Last week we had a visitor at Kartemquin, as we often do. Touring the building, a colleague introduced me like this: “Here’s Dinesh, he’s making a movie about his life.”
“What’s so special about your life that you’re making a doc about it?” She asked.
To which I replied, as artlessly as the introduction and the question itself, “It’s about my parents who died when I was young. My mother had schizophrenia.”
At this point she was a little taken aback, but I resented the question and didn’t mind.
One of the reasons I was a bit annoyed is that it’s actually a question I’ve been asking since I started making this documentary. I think it’s a question that most filmmakers ask themselves. Namely, what’s so special about this material that it warrants a film?
There are a number of assumptions loaded into the question itself. Shouldn’t all stories, if well told, be worthy of a documentary? Doesn’t everyone have one good documentary in them, just as they have one good novel? Or are some projects and stories worth more than others?
Anyone who has applied for funding and gotten rejected has at some point considered all of this. Criteria for the worthiness of projects must exist, and hopefully those are what funders are using to make decisions. Some funders expressly prohibit “personal doc.” Often times after I pitch the story, people will respond with some degree of apathy, “oh, a personal doc.”
Table now the notion of funding, (a different topic for a different time), and focus instead on the idea of personal documentary. Part of me wants to argue that most docs are personal. Unless you’re making a No End in Sight –type work, you’re probably telling in some degree the intimate story of a character. Personal documentary is that arbitrarily circumscribed area of stories with filmmakers making stories that they belong to. Why is that less valid? Are those stories less true? Is there some line between subject and author that we must pretend doesn’t get crossed? One that we perhaps pretend doesn’t get crossed in “normal” documentaries?
Is Michael Moore a personal documentarian, as he injects himself in his work, which is somewhat staged? I would argue not, at least not according to the conventional definition. How about Steve James in Stevie which partly addresses the relationship he had and has with his subject. At some point the term breaks down, it becomes useless. I’d argue that with some noun adjustment at least 9 of Doug Block’s Ten Rules for Personal Doc are actually great rules for doc in general.
I guess what I’d like to ultimately question is the arbitrariness of the category of “personal doc.” Yes, many filmmakers can make indulgent work, often times including themselves, and some of the most unbearably indulgent work belongs to that category. But there’s plenty of unbearably indulgent work in other genres of documentary too.

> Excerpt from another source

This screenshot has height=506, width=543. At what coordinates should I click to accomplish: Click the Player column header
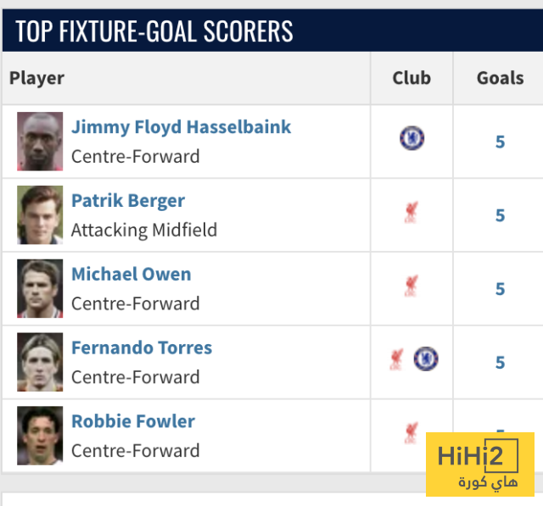coord(37,78)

When I first started shooting what would become Unbroken Glass, I hadn’t fully committed to making a documentary about it. I just had a lot of questions about my parents, and having the camera was a good excuse to have conversations that I had never had before. I thought that if I documented it, future generations of Sabus might find it interesting.
There was a moment where the story became bigger than just my family or just me. There was a moment when I realized that there might be some virtue to transmitting this story to a wider audience. The experiences my family had with mental illness, stories like that aren’t told, especially in the South Asian community. Telling this story has the potential to change attitudes and affect a community. Being able to tell this story means a lot to me as someone who’s lived through it. Telling it has helped me process, to make sense out of these events. And I think this is an occasionally incredible story that people want to hear.
But isn’t that why we tell any kind of story, personal or otherwise?